-- DATA PROVIDED follows --

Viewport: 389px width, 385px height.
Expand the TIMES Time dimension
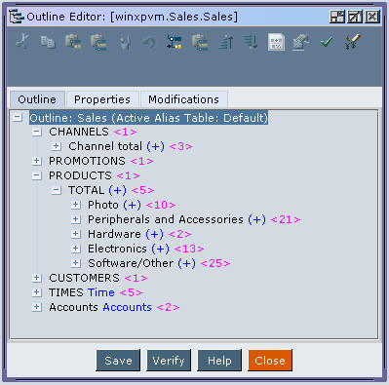click(x=37, y=292)
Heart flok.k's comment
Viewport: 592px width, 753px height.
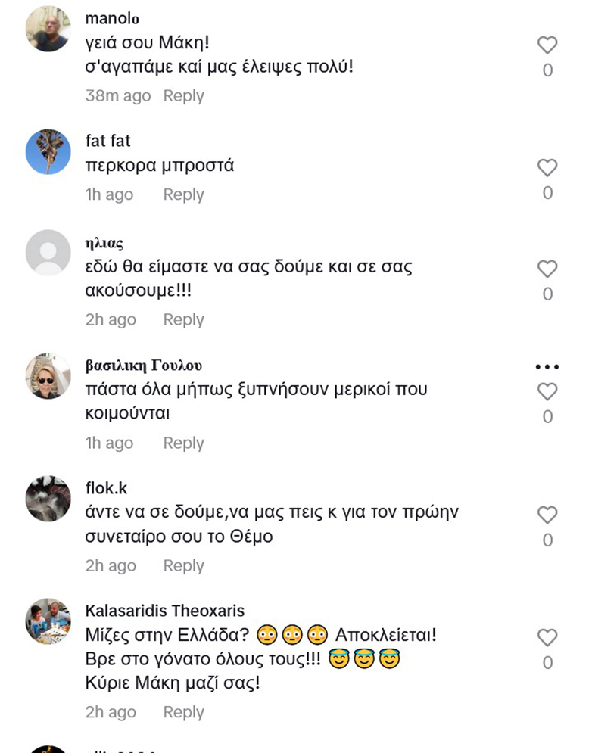547,515
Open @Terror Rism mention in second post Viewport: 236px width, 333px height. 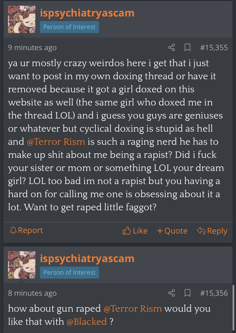pos(133,309)
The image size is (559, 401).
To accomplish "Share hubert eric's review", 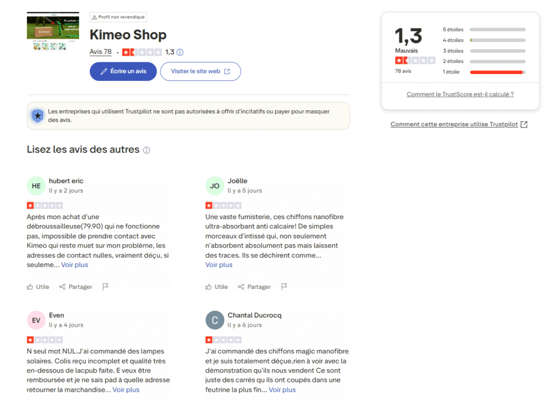I will [75, 286].
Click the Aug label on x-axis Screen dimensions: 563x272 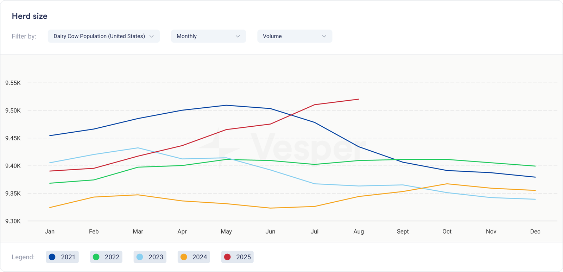359,231
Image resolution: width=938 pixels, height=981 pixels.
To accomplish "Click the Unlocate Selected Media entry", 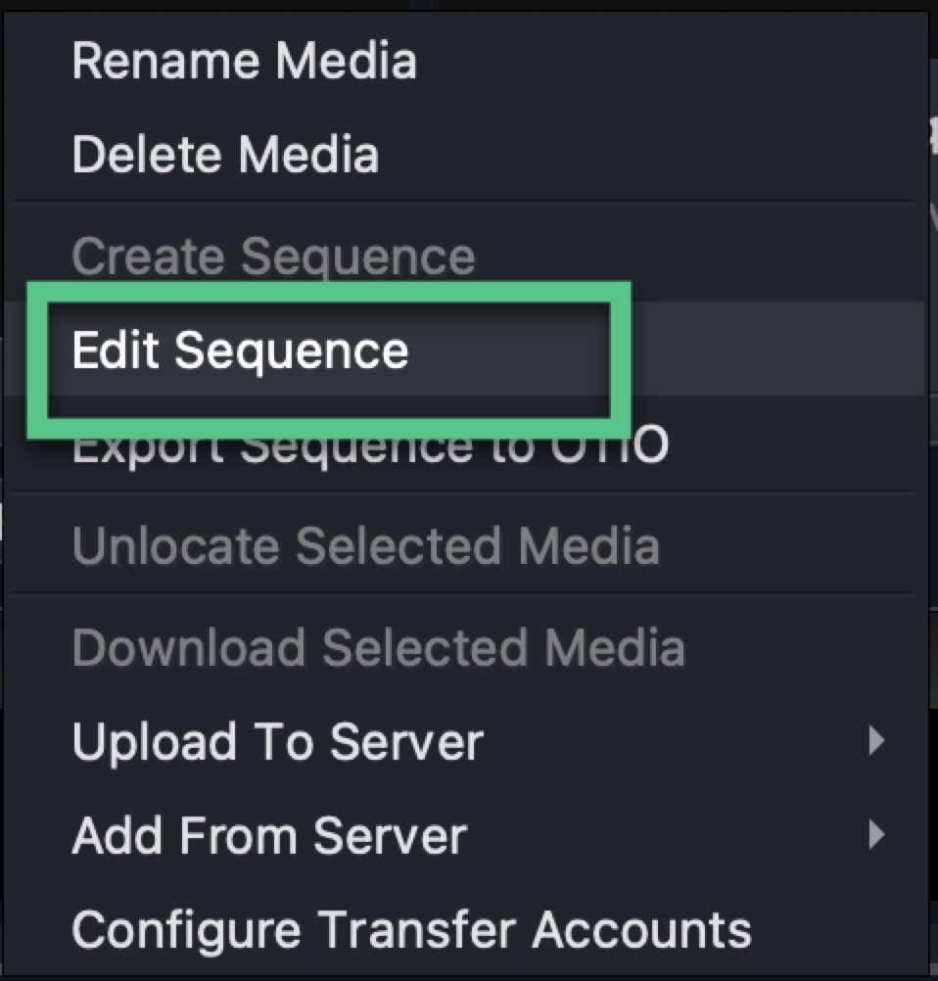I will (365, 545).
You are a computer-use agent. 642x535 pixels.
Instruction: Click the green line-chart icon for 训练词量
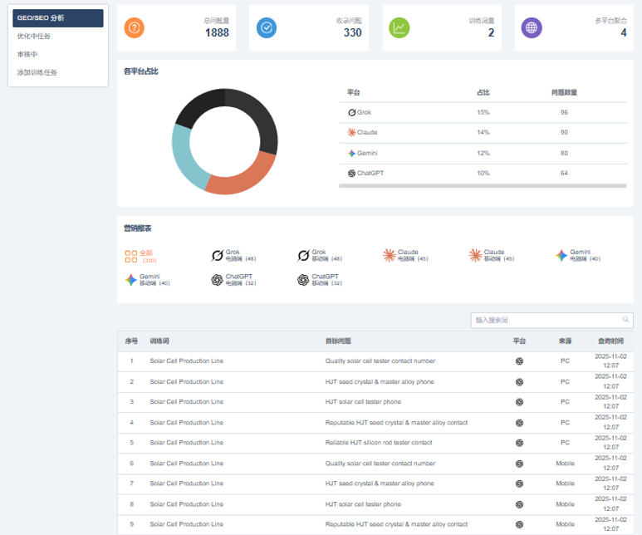coord(399,27)
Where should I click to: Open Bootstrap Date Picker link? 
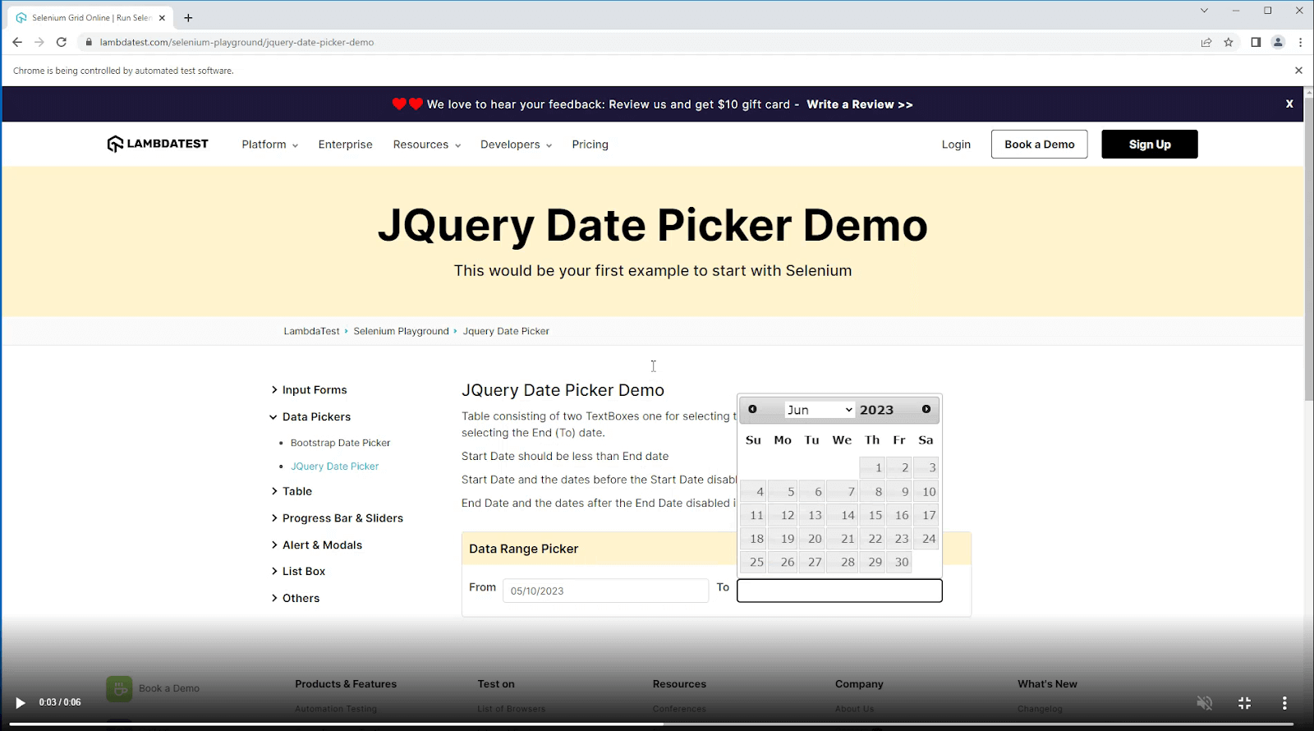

-- DATA PROVIDED concluded --

WORK REQUEST
Filter the records above for lines with "pixels".

RESPONSE AREA
Image resolution: width=938 pixels, height=981 pixels.
You are a computer-use agent. 642x535 pixels.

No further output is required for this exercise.